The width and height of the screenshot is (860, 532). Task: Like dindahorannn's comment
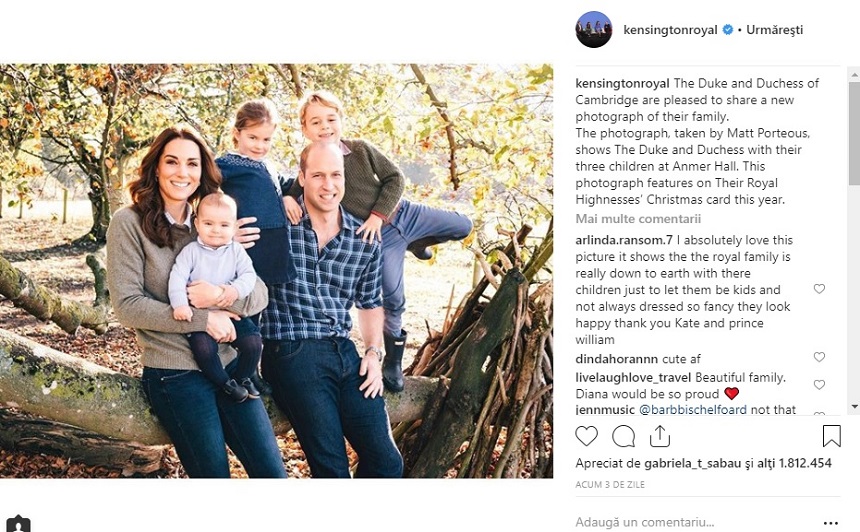[x=819, y=357]
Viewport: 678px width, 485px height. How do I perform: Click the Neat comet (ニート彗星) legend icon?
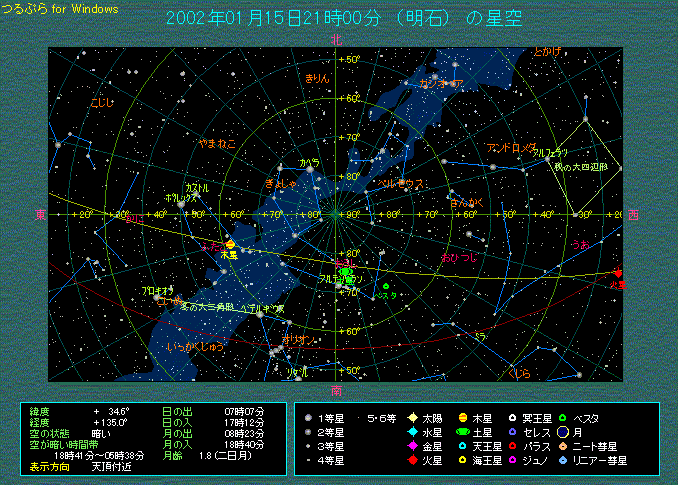[x=563, y=446]
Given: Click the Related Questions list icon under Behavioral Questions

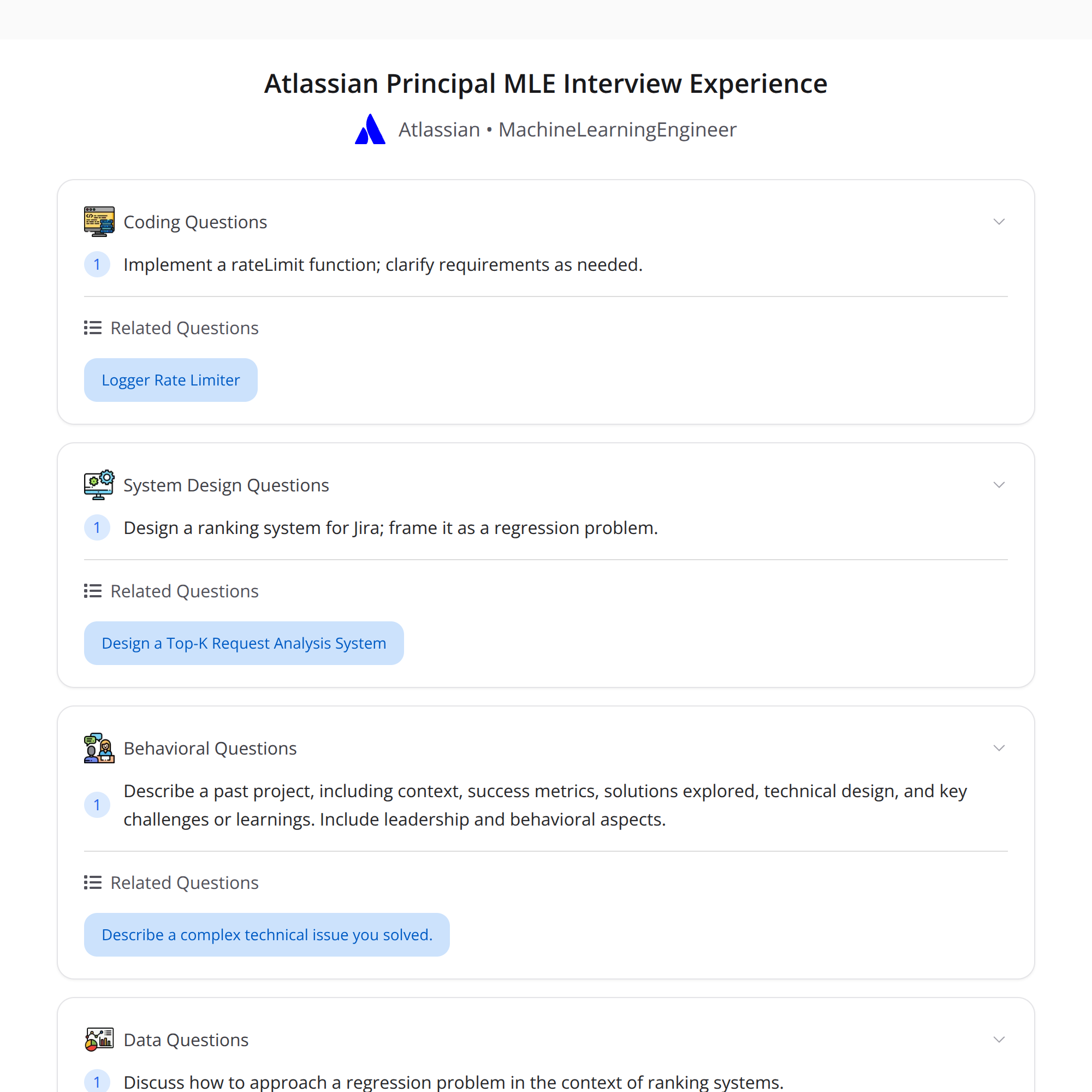Looking at the screenshot, I should tap(92, 882).
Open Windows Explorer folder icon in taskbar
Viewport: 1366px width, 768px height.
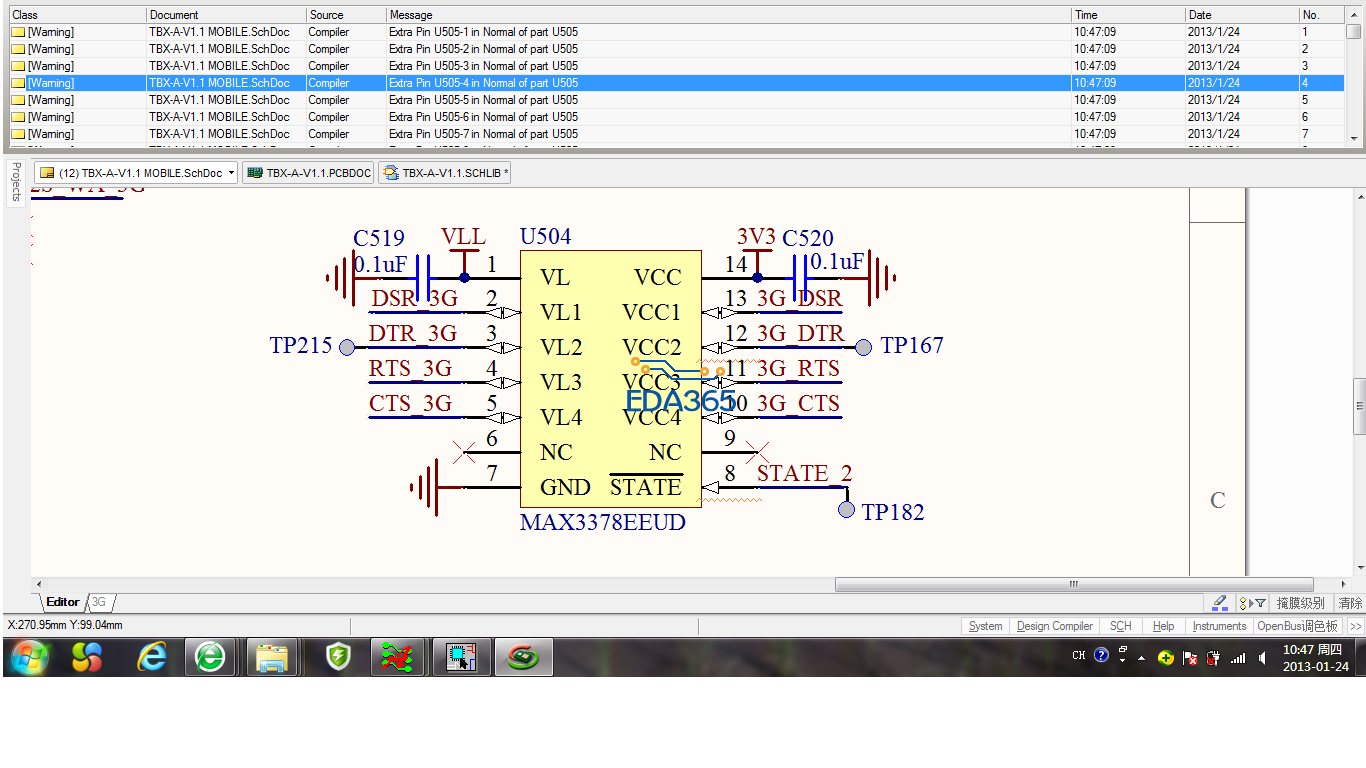[271, 657]
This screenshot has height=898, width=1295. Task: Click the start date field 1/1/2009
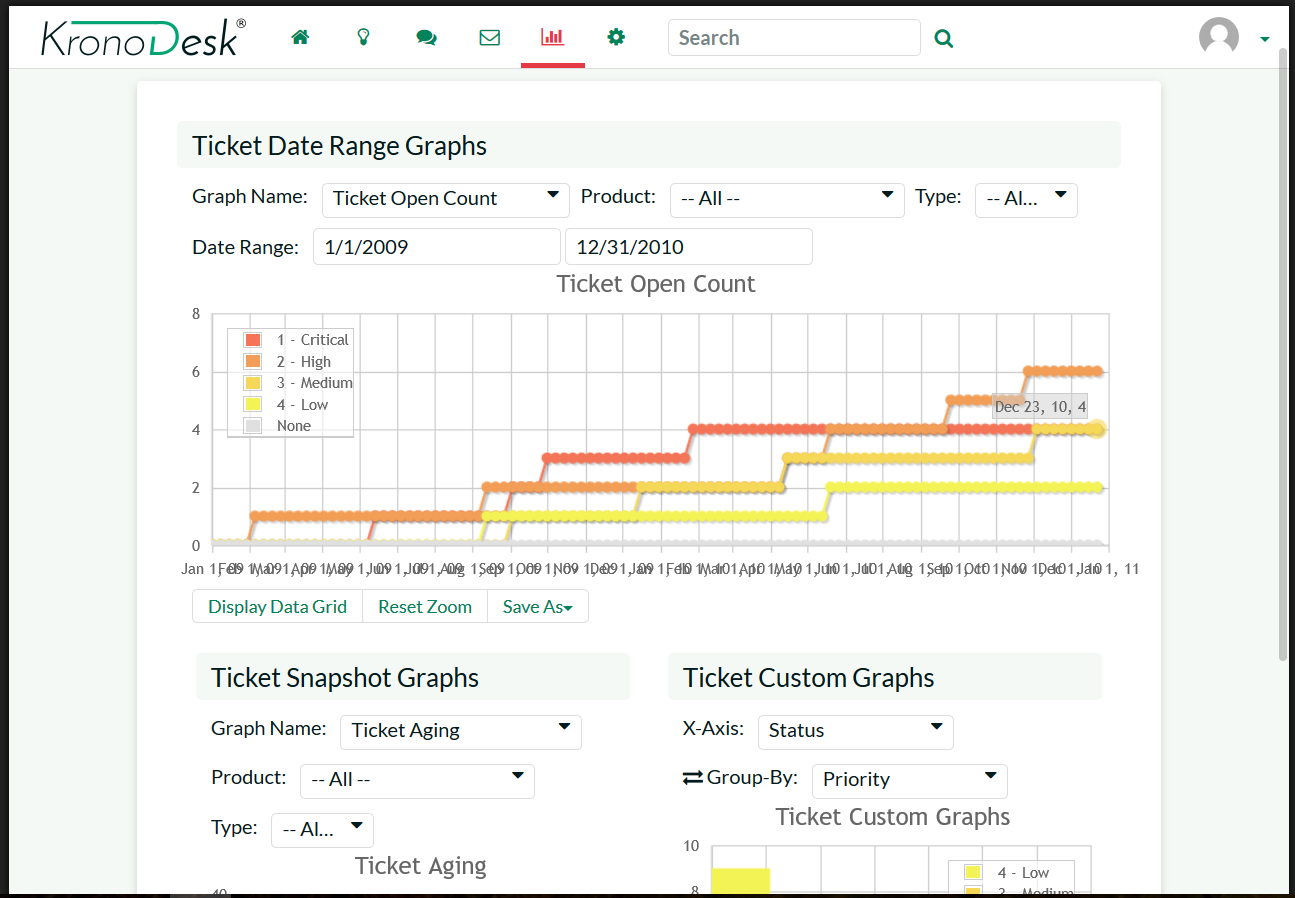click(x=436, y=247)
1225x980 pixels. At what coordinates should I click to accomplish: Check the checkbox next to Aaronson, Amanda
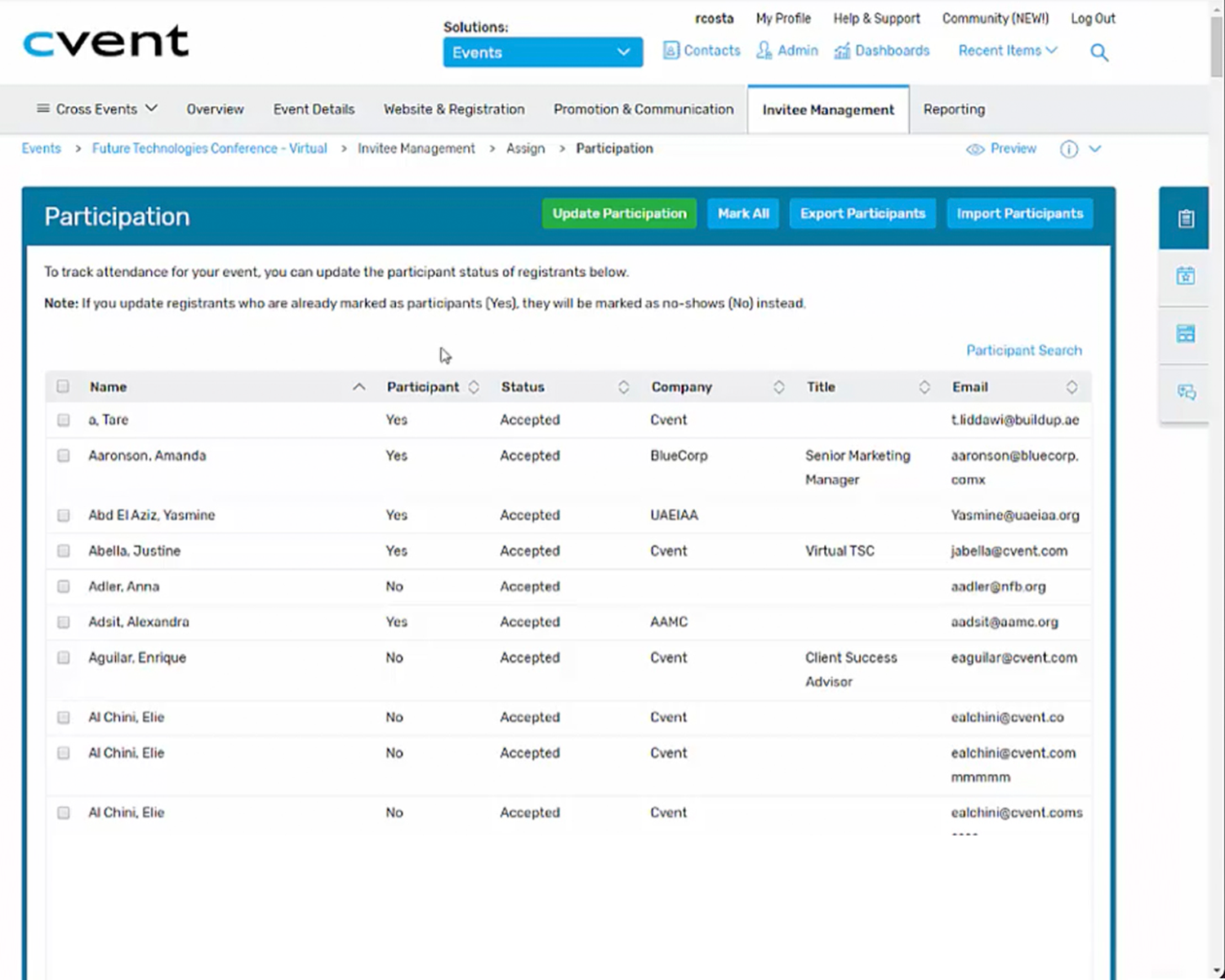coord(63,456)
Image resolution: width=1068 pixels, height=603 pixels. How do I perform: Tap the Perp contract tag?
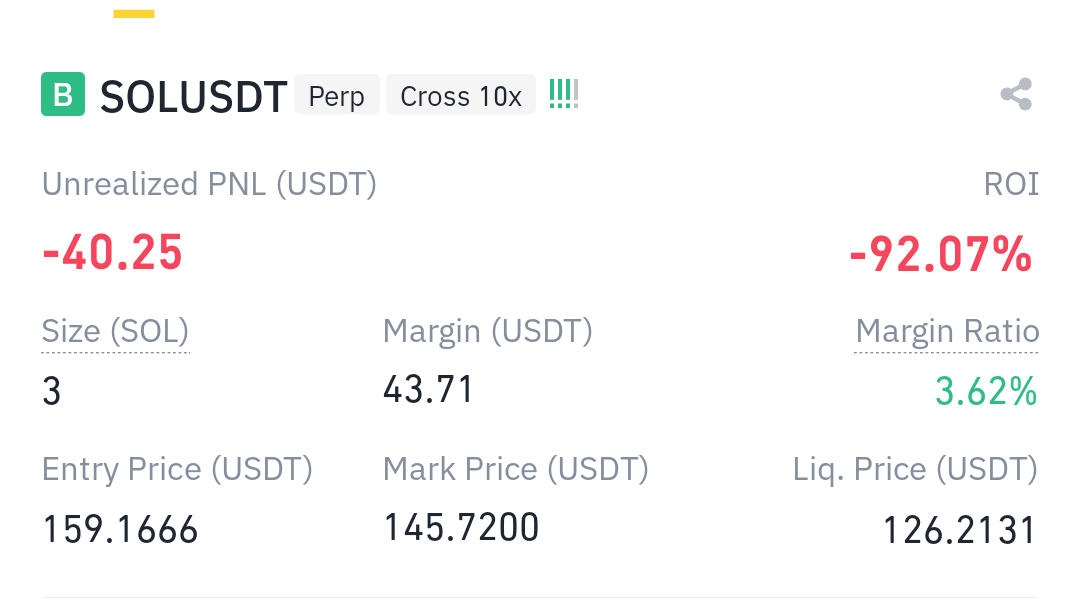(x=336, y=95)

Given problem:
Copy out every line of the records above word for word, omitting the pictures.

Response to the exercise:
The width and height of the screenshot is (860, 532). Task: Like dindahorannn's comment
[x=819, y=357]
Viewport: 678px width, 485px height. How do I perform: Click the Neat comet (ニート彗星) legend icon?
[x=563, y=446]
Given: Click the Related Questions list icon under Behavioral Questions

Looking at the screenshot, I should tap(92, 882).
Open Windows Explorer folder icon in taskbar
Viewport: 1366px width, 768px height.
[271, 657]
This screenshot has height=898, width=1295. Task: Click the start date field 1/1/2009
click(x=436, y=247)
1225x980 pixels. At what coordinates should I click to accomplish: Check the checkbox next to Aaronson, Amanda
coord(63,456)
Image resolution: width=1068 pixels, height=603 pixels. How do I perform: Tap the Perp contract tag?
(x=336, y=95)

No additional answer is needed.